Storing the data
Cleaning and parsing data
The process of storing the data had to go hand in hand with the cleaning phase, as it was important to preserve the raw data and add some additional missing information.
Data gathered from the scraper and stored on the AWS S3 Bucket was structured by country (media company) with a sub-folder for each influencer containing:
- a profile file in json and jsonl formats (sample)
- a file for the posts in json and jsonl formats (sample)
- a file for post tags in json and jsonl formats (sample)
- a file for the locations in kml format (sample)
- a folder with images in jpeg and webp formats
These files are connected among themselves through the user id and each of them contains a part of the information from the Instagram user. This data was destructured in smaller elements so as to be compatible with our architecture on the database via Strapi.
Technical infrastructure
As described in the section above, the amount of the data and the size of the content we aimed to collect was considerably high and data storage became a crucial node from the beginning of this project.
We could not find any information or statistics regarding the space and cost estimations for storage in similar studies during our initial research, but we knew that the volume of data produced by each influencer varies significantly - especially as Instagram limit the size for stories to 4GB for every 15 seconds of video.
We, therefore, decided to collect a sample of data to make a rough estimation of the storage needed. This sample was based on 30 accounts and all the content produced during one month of 2022 - usually August.

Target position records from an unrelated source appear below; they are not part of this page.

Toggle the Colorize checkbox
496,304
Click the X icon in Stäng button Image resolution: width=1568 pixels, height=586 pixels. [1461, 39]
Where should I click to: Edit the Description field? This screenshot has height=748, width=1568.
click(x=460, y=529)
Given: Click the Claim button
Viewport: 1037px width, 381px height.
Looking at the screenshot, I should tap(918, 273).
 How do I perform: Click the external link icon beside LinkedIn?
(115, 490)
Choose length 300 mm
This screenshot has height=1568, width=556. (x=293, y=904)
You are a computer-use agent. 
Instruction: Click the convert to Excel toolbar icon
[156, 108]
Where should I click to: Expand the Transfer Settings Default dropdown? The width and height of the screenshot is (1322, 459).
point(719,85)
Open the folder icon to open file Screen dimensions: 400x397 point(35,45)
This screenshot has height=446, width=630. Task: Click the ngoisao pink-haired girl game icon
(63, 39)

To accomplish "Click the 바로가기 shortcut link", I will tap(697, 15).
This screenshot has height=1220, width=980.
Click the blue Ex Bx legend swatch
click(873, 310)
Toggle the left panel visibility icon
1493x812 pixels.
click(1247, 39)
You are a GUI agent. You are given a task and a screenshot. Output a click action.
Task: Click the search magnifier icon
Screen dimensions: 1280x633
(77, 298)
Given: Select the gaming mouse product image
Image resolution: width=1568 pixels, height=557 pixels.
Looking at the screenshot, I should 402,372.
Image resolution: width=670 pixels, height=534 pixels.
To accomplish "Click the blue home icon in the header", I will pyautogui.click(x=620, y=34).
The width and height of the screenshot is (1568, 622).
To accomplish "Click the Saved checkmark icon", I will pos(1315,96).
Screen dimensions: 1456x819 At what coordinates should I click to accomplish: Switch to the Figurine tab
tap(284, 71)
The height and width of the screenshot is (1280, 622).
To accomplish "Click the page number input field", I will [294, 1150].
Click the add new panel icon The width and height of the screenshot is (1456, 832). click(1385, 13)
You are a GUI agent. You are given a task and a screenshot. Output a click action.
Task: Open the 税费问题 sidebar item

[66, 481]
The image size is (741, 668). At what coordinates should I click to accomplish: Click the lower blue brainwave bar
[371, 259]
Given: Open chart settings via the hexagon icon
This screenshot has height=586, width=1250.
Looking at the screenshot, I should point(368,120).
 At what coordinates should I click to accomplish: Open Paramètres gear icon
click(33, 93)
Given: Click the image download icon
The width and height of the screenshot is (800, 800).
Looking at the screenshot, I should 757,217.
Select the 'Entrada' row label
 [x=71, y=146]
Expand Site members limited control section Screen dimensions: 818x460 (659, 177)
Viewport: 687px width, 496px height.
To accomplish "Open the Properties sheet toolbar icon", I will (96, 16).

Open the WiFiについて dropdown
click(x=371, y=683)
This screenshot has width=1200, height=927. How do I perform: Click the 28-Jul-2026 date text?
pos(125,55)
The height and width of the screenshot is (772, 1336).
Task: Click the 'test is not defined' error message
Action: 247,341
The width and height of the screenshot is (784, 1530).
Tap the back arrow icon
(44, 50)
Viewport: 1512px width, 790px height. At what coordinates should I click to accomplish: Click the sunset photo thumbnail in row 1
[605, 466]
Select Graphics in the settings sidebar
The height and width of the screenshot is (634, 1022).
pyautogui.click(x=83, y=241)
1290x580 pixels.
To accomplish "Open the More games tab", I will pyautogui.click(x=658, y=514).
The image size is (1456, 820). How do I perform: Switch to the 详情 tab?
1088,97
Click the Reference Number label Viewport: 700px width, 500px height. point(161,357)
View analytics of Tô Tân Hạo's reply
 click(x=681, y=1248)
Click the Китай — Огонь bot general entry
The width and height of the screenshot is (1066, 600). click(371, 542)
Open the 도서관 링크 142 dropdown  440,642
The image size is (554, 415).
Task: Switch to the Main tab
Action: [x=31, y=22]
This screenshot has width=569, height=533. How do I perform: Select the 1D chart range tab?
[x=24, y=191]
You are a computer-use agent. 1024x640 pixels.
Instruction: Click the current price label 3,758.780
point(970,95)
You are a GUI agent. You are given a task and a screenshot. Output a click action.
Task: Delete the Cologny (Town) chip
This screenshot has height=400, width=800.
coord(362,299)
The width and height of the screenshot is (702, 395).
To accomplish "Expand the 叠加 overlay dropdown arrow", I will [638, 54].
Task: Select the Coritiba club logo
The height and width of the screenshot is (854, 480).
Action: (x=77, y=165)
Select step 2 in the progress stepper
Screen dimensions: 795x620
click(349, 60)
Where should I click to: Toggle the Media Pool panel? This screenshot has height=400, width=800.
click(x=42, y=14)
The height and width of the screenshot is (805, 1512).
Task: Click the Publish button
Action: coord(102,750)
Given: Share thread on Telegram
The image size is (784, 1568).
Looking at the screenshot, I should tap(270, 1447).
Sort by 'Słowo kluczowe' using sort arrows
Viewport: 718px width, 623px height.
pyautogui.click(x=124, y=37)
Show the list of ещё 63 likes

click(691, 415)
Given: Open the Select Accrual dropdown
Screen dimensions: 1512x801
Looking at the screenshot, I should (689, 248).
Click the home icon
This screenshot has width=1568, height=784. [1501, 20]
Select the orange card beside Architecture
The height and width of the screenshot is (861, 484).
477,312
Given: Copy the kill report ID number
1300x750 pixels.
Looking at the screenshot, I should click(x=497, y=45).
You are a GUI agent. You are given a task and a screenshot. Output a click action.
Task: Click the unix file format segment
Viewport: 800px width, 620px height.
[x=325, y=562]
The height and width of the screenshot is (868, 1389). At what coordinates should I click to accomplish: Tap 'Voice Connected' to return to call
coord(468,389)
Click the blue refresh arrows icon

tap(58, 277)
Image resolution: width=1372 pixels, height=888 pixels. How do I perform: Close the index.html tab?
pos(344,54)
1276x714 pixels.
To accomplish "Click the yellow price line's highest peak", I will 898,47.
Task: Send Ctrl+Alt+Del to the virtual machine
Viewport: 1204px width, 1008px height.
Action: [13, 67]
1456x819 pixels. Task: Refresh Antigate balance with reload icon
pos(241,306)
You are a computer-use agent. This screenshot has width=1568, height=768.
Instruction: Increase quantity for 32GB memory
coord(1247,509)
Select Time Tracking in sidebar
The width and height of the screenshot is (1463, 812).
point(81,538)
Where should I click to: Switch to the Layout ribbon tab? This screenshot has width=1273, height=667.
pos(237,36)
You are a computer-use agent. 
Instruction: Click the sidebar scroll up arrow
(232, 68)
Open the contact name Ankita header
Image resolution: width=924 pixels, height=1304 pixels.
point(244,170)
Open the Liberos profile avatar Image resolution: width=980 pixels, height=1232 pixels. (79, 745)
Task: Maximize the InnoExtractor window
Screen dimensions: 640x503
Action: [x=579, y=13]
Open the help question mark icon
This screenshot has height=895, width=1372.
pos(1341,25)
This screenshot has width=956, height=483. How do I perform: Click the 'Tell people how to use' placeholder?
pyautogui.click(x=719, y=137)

We did this test quite early in the project (the results can be found here), even before deciding the number of accounts we wanted to extract content from and while we were completing previous steps of the project. But this calculation was key to understanding that the space and cost for the storage would be quite high. So, to better control the final dimensions, we decided to limit ourselves to collecting text, images and metadata, excluding videos.
The fellowship programme did not include any environment or infrastructure that we could use for storage, but provided us with some budget and help with networking to find a solution for our necessities. A significant part of time and effort has gone into finding a suitable option.
During the process of this project, we had conversations with AWS and Google Cloud Platform to consider their architecture proposals.
While the overall size of the storage required to store the data could be met by either AWS or Google Cloud Platform easily, most of the cost would be related to the actual analysis tasks related to processing the data, training of models required for analysis, and image detection.
As we had a limited budget compared to the usual costs of these companies, we were also advised to apply for free storage via the Google Cloud Research Credits programme, which allows access to most products in Google Cloud Platform but we have not had the resolution of this application prior the end of the fellowship.
But in parallel to the conversations with AWS and GCP and the application to the Google Cloud Research Credits programme, we had to find alternative solutions to make progress while waiting for a resolution.
Data collected from Tensor Social via its API was stored on a postgresql database hosted on on-premises machine, and it created a temporary file system to allow for manual scrambling of the data (this is the Python script used).
This file was later used for the scraping section. The data collected via the scraper was then temporarily stored on a cloud system in one of our companies. But, given security restrictions, external users cannot access that database. So, we transfer the content to an AWS S3 Bucket already at our disposal inside another of the companies members and which can be accessed by users external to the media organisation.